[The History of Rome, Book V by Theodor Mommsen]@TWC D-Link bookThe History of Rome, Book V CHAPTER XII 18/260
The increased contact with the Greeks, especially the frequent journeys of the Romans into the Hellenic provinces and the assemblage of Greek literati in Rome, naturally procured a public even among the Italians for the Greek literature of the day, for the epic and elegiac poetry, epigrams, and Milesian tales current at that time in Greece.
Moreover, as we have already stated( 8) the Alexandrian poetry had its established place in the instruction of the Italian youth; and thus reacted on Latin literature all the more, since the latter continued to be essentially dependent at all times on the Hellenic school-training. We find in this respect even a direct connection of the new Roman with the new Greek literature; the already-mentioned Parthenius, one of the better known Alexandrian elegists, opened, apparently about 700, a school for literature and poetry in Rome, and the excerpts are still extant in which he supplied one of his pupils of rank with materials for Latin elegies of an erotic and mythological nature according to the well-known Alexandrian receipt.
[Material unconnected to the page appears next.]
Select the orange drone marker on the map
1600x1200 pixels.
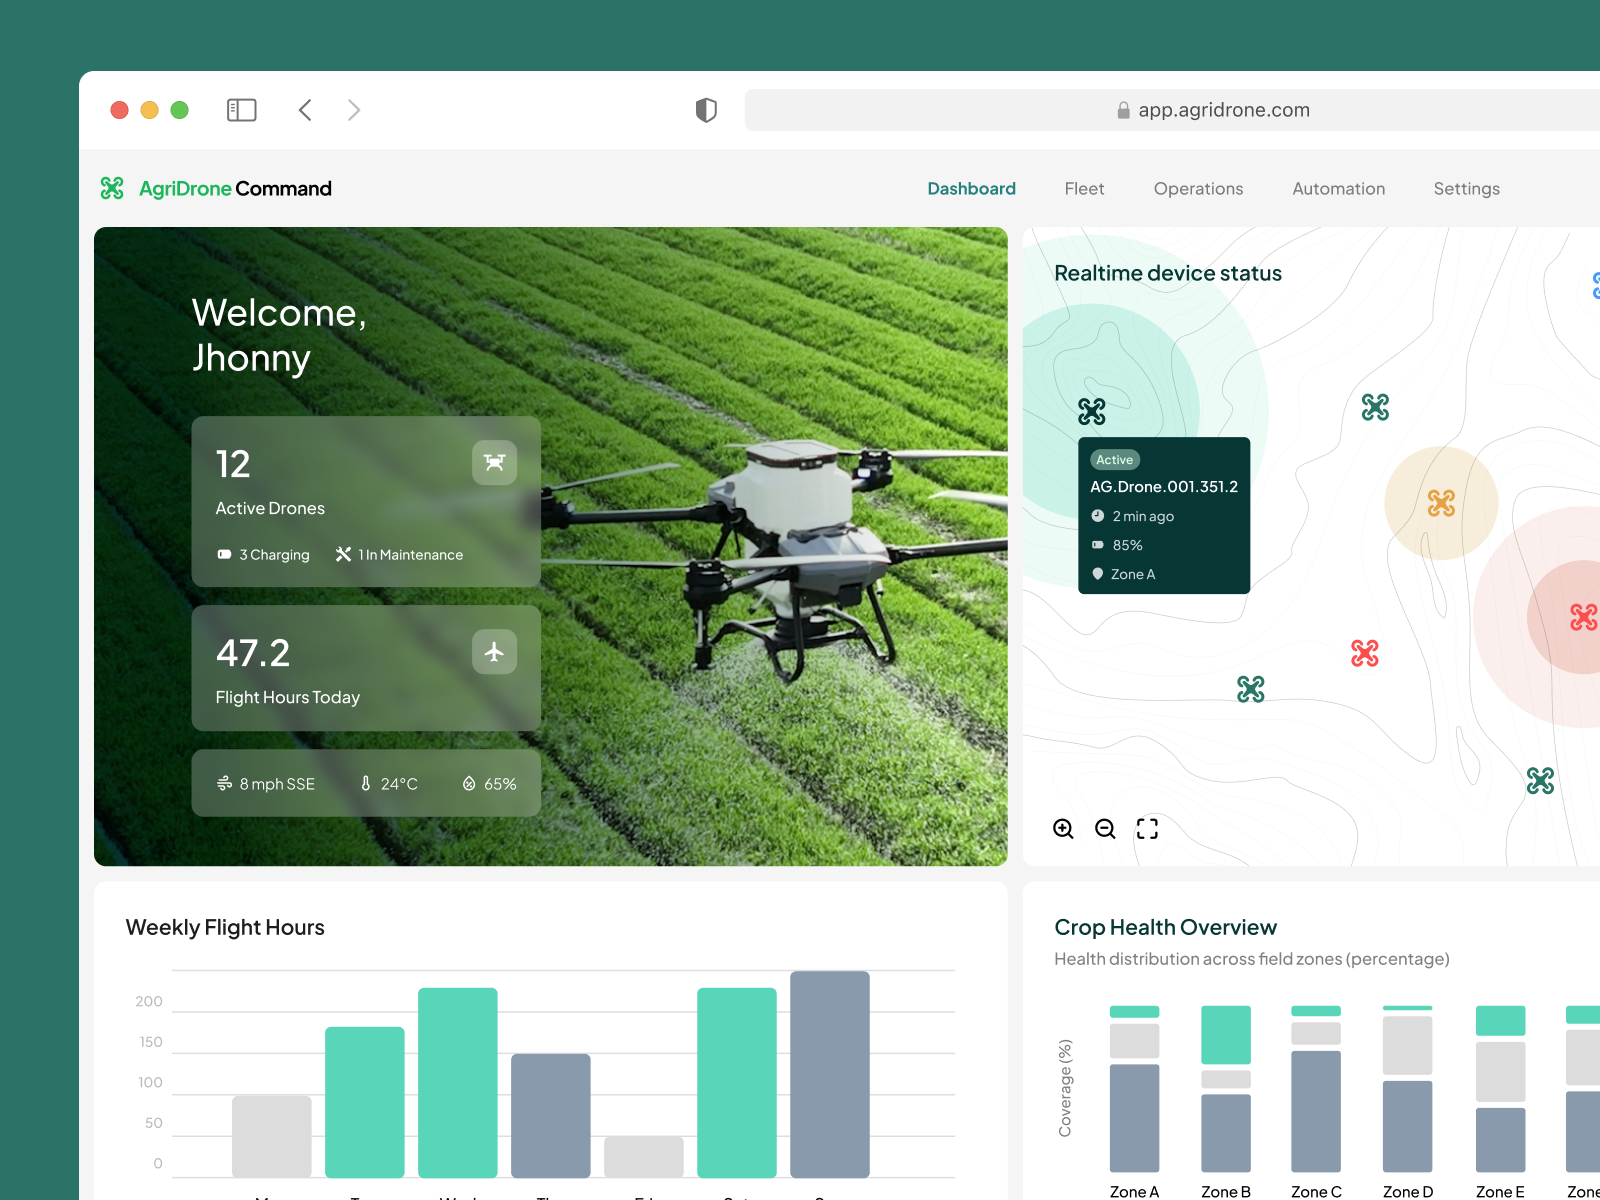tap(1440, 503)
But it was by no means simply such accidental occasions which called into existence the Roman Alexandrinism; it was on the contrary a product--perhaps not pleasing, but thoroughly inevitable-- of the political and national development of Rome.
On the one hand, as Hellas resolved itself into Hellenism, so now Latium resolved itself into Romanism; the national development of Italy outgrew itself, and was merged in Caesar's Mediterranean empire, just as the Hellenic development in the eastern empire of Alexander. On the other hand, as the new empire rested on the fact that the mighty streams of Greek and Latin nationality, after having flowed in parallel channels for many centuries, now at length coalesced, the Italian literature had not merely as hitherto to seek its groundwork generally in the Greek, but had also to put itself on a level with the Greek literature of the present, or in other words with Alexandrinism.
With the scholastic Latin, with the closed number of classics, with the exclusive circle of classic-reading -urbani-, the national Latin literature was dead and at an end; there arose instead of it a thoroughly degenerate, artificially fostered, imperial literature, which did not rest on any definite nationality, but proclaimed in two languages the universal gospel of humanity, and was dependent in point of spirit throughout and consciously on the old Hellenic, in point of language partly on this, partly on the old Roman popular, literature.
This was no improvement. The Mediterranean monarchy of Caesar was doubtless a grand and-- what is more--a necessary creation; but it had been called into life by an arbitrary superior will, and therefore there was nothing to be found in it of the fresh popular life, of the overflowing national vigour, which are characteristic of younger, more limited, and more natural commonwealths, and which the Italian state of the sixth century had still been able to exhibit. The ruin of the Italian nationality, accomplished in the creation of Caesar, nipped the promise of literature.